Here are some specific examples:

    As little as three spikes from the retinal system of the blowfly
    can tell it which way to turn.  [W. Bialek]  Obviously, many bits
    of information would be required for any sort of precision.

    The barn owl uses phase differences and delays for sound
    localization.

    In the cat visual system, spike timing is preserved through four
    layers of the visual cortex - there must be a reason

    Spiral ganglion cells in the cochlea phase lock when stimulated by
    pure tones.

(Some others are listed in L. Watts, Advances in Neural Information
Processing Systems 6 pp. 927-934 (1994))

Learning/plasticity

The knowledge or information content of a neural net is contained in the pattern of connections and the connection strengths. The question then comes up: How do we train a neural net? In biological nets, the mechanisms of "neural plasticity" aren't very well understood, although we know something about conditioned behavior in invertebrates. The changes generally occur as changes in the structure of the synaptic junctions, resulting in changes in the connection strength. During the early stages of development "cell death" is important. This changes the pattern of connections by "pruning" the network of unnecessary or counterproductive neurons. Most algorithms for training artificial neural nets stick with a fixed pattern of connections that the designer feels is appropriate for the problem that the network is expected to solve, and just modify the weights.

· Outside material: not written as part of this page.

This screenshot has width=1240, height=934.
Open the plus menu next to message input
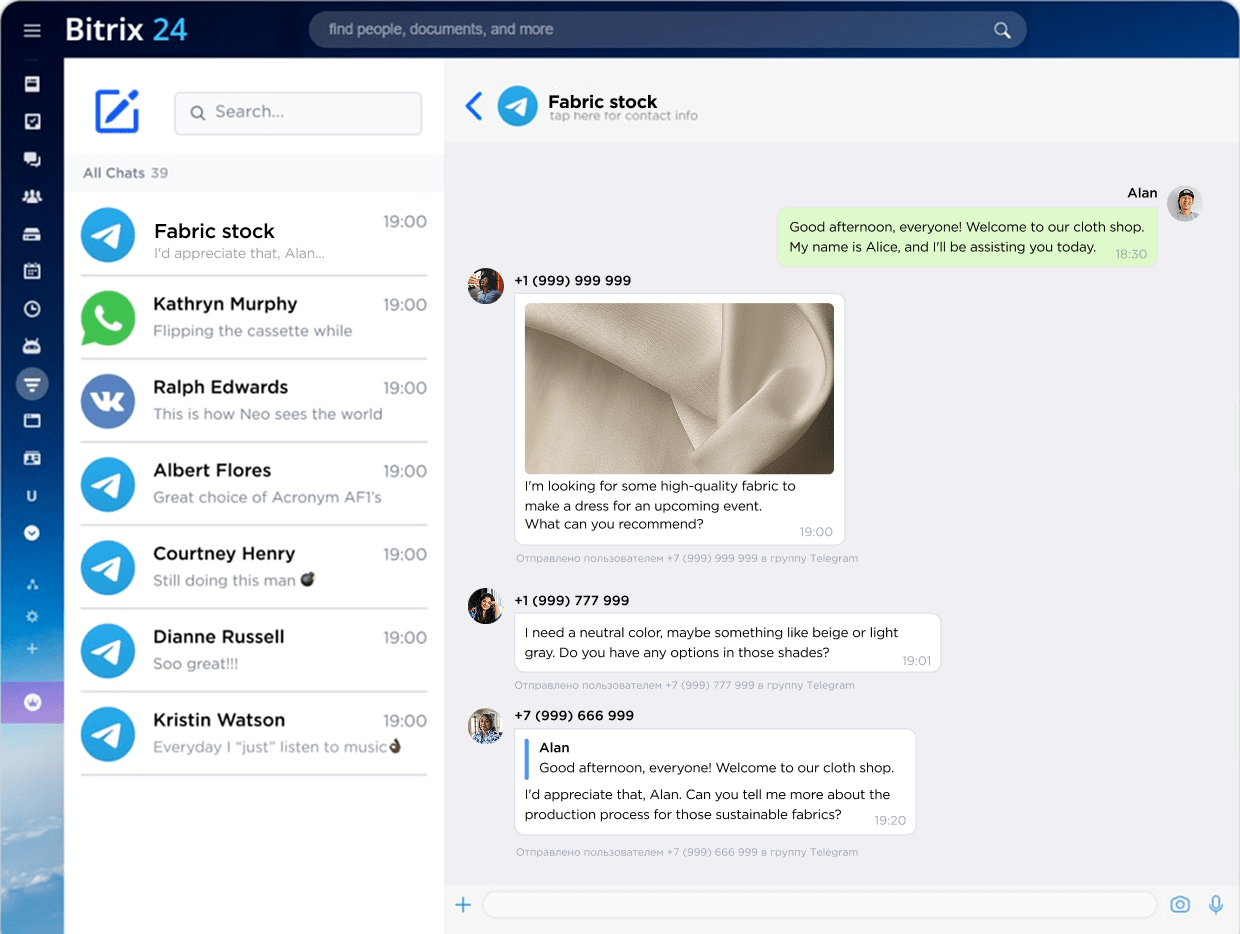[463, 904]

Any pruning that takes place occurs as a result of some weights approaching zero during the learning process. More recently, there have been attempts to incorporate modification of the connection pattern into the learning algorithm. One class of methods is called "genetic algorithms". The idea is to start with a particular pattern of connectivity and to make random "mutations" or changes in connections, and to keep those which are most successful in terms of some criterion. These then become the starting points for further variations. One approach has the intriguing name of "Optimal Brain Damage". [Le Cun, Denker and Solla, Advances in Neural Information Processing Systems 2, 598 (1989)] The idea here is to start with an excessive number of connections and to train the network in a manner that rewards simplicity over complexity by removing unimportant connections.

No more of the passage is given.